Since First Weber is made up of real estate professionals, the passion for housing-related causes is inherent, said Tammy Maddente, senior vice president of First Weber and president of the First Weber Foundation. The real estate connection ensures they have ample volunteers to build homes and improve communities, but the flexibility of the foundation to work with other groups drives employee engagement.
“It’s really the buy-in,” she said. “Do they believe in what you’re doing? Do they believe in you as the principals of the company, of what you’re doing on behalf of communities and our agents working in those communities? … Everybody here owns a piece of it.
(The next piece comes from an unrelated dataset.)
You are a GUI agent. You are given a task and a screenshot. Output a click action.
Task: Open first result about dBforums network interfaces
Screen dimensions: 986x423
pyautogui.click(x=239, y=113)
And when you give them a seat at the table, miracles happen.”
Brookfield-based MLG Capital has a robust giving initiative of its own that allows investors to contribute some of their investment earnings to a select organization through its Making a Difference Initiative.
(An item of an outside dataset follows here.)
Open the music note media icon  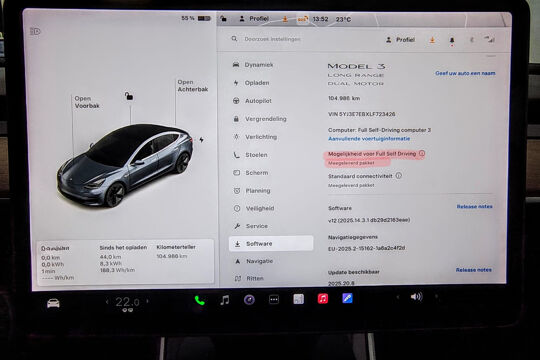[225, 300]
Participating investors follow a similar return structure as normal, with a few key differences. Investors can donate all distributions in excess of a 6% cumulative preferred return and a full return of contributed capital to the organization they choose. MLG will donate 100% of its portion of profit split to the charity as well.
This option may encourage those hesitant about writing a big check to a charity because they’re worried about saving enough for retirement or their children, said Tim Wallen, CEO of MLG Capital. He tells investors they make their money on their investments and only “give up the blue sky.” Wallen said charitable giving is common in real estate, but this initiative is unique from what he’s seen.
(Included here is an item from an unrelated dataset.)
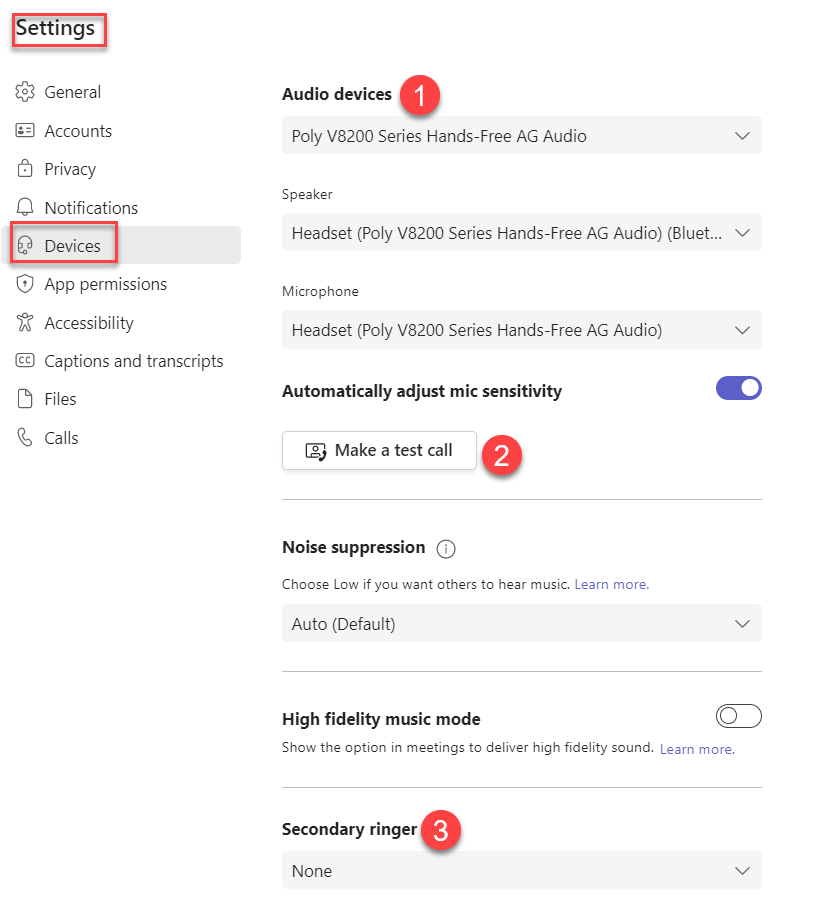Open Learn more link for noise suppression
The image size is (818, 909).
tap(612, 584)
The initiative and its benefactors have personal connections to MLG leadership and align with company values. It started in 2018 with a small group contributing to Lifesong for Orphans. The small-scale effort resulted in nearly $100,000 donated to Lifesong in three years.
Four of Wallen’s eight children are adopted and he also sits on the board of Lifesong, which has assisted in around 12,000 adoptions.
“I’m big on the concept of legacy, and changing legacy,” Wallen said. “Most kids who are orphaned or are in foster care were parented by a parent who was in the foster care system or orphans themselves. If you try to change that legacy, if you can have one kid not go down that path and get educated and opportunity … they make different decisions in life.”
MLG in October announced an expansion of that program. It is making the opportunity available to investors, who can choose from Lifesong, SecureFutures, Milwaukee College Prep, St. Marcus School and Augustine Prep. The other organizations recently added to the MAD Initiative are similar to Lifesong in that they aim to give better opportunities to disadvantaged kids.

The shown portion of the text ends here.